The Kiev-10 (Cyrillic: Киев-10 Автомат or автомат) was manufactured in the Arsenal factory- possibly from 1965 to 1974, and is perhaps one of the strangest and most innovative cameras to come from the Soviet Union. It is a large, heavy 35mm SLR with a light meter, the first Soviet automatic exposure system, the focusing screen having microcrystals for focusing (which did not appear on Zenits until the '80s), and a line of excellent lenses in its own bayonet mount shared with the Kiev 11 and Kiev 15 TEE.

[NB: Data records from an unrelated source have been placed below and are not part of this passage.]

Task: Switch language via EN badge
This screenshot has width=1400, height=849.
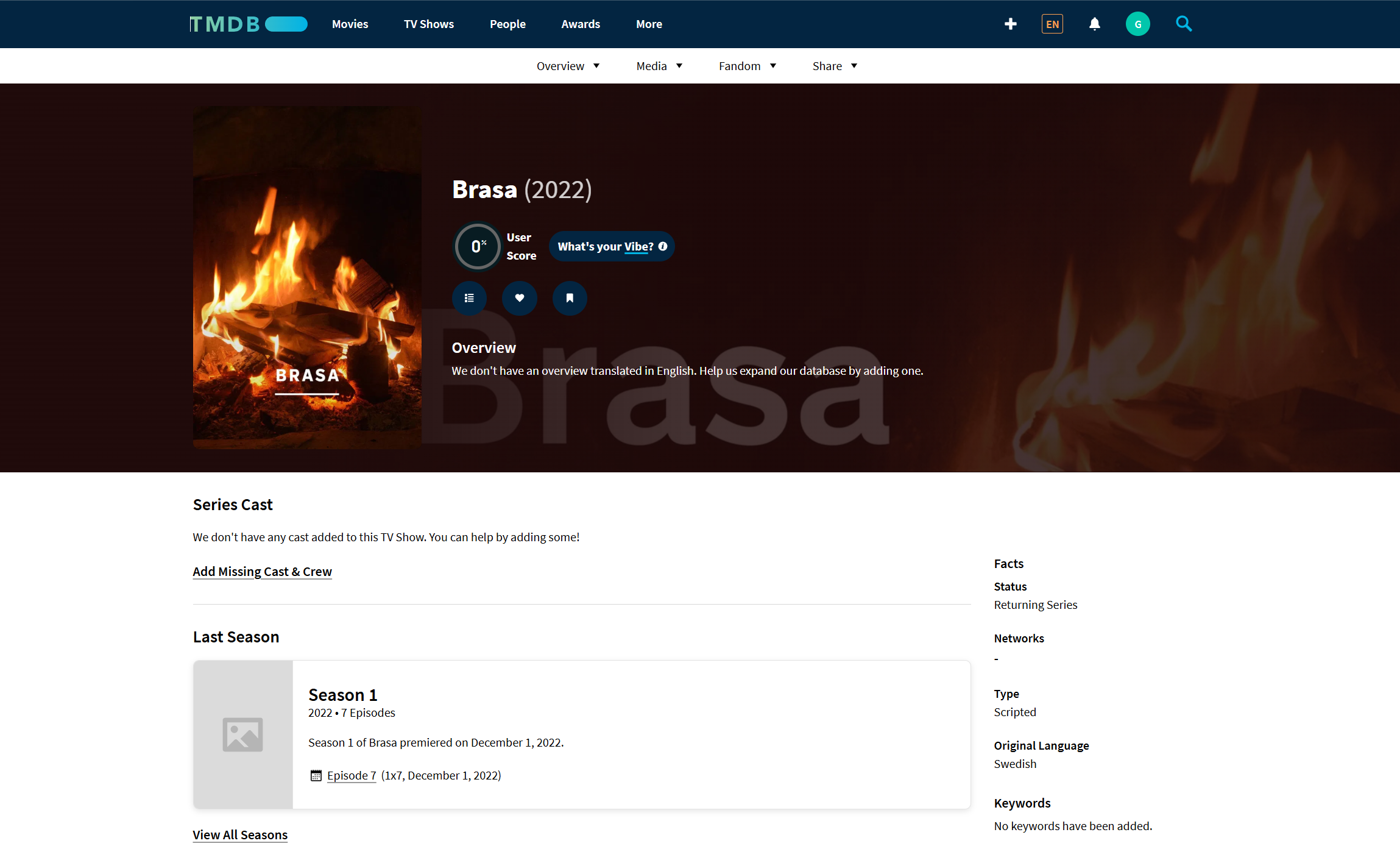Action: click(1052, 24)
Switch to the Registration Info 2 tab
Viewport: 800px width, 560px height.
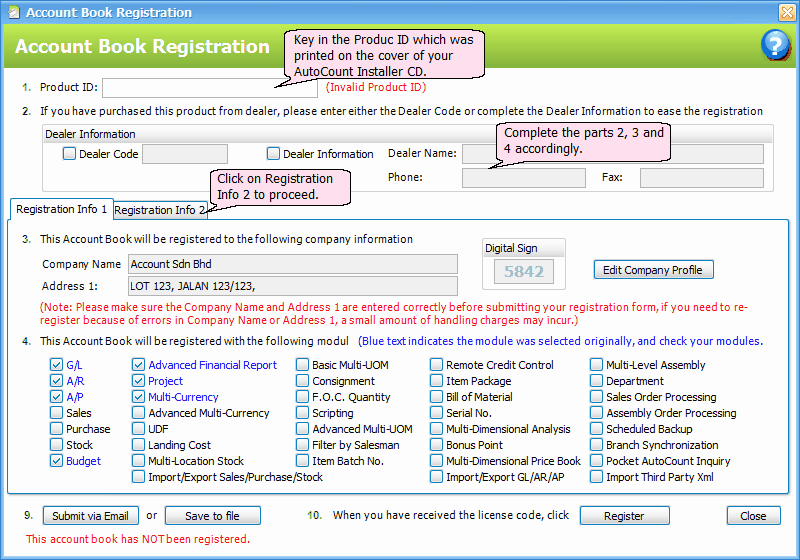(160, 210)
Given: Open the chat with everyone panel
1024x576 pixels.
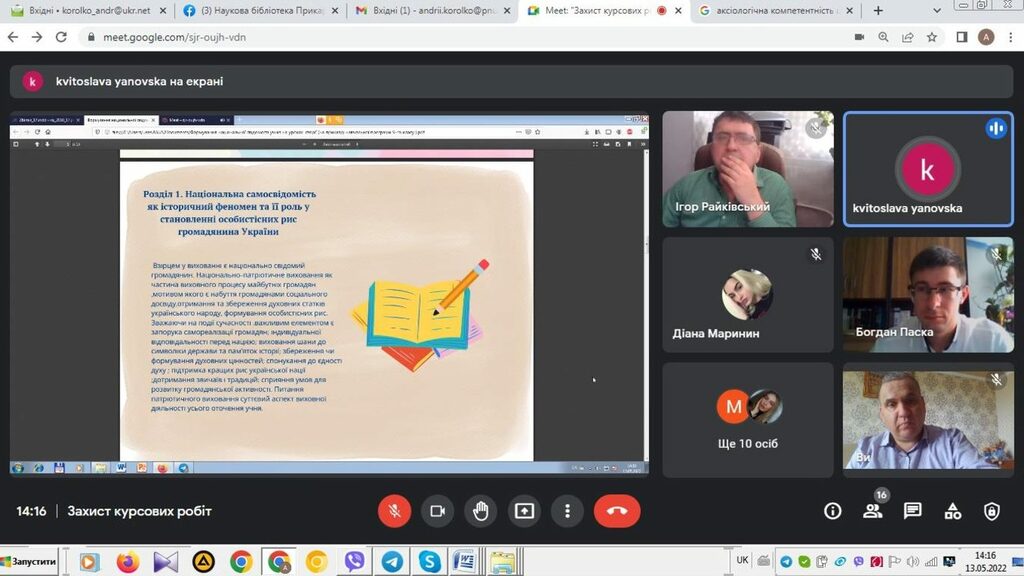Looking at the screenshot, I should (912, 511).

The camera has a very prominent selenium meter window above the lens, on the front of the prism housing. There is no battery needed for operation. TTL metering had to wait for the Kiev 15.

The Kiev 10 used a metallic fan shutter at the focal plane. It offered shutter speeds from 1/2 to 1/1000s, and X-sync at 1/60s. The top plate is relatively uncluttered, with a combined shutter- and film-speed (DIN/GOST) dial on the users left, and on the right, just a exposure counter in a small window[1]. Some have a plain accessory shoe fitted above the prism. The large rectangular plastic shutter release hangs off the front, beside the prism, and the rewind crank folds flat into the base.

The automatic mode behaves as a shutter priority mode (S). User selects the shutter speed and camera automaticly selects aperture value which is also showed in the viewfinder. If the sceene is to dark for the lightmeter, red indicator shows reduced measurement range. In case the appropriate exposure can't be reached with available aperture values, the shutter is blocked and manual mode should be selected. 

The Kiev 11 was a development of the 10, moving the light-meter cell from the front of the prism to the (users) left of the front.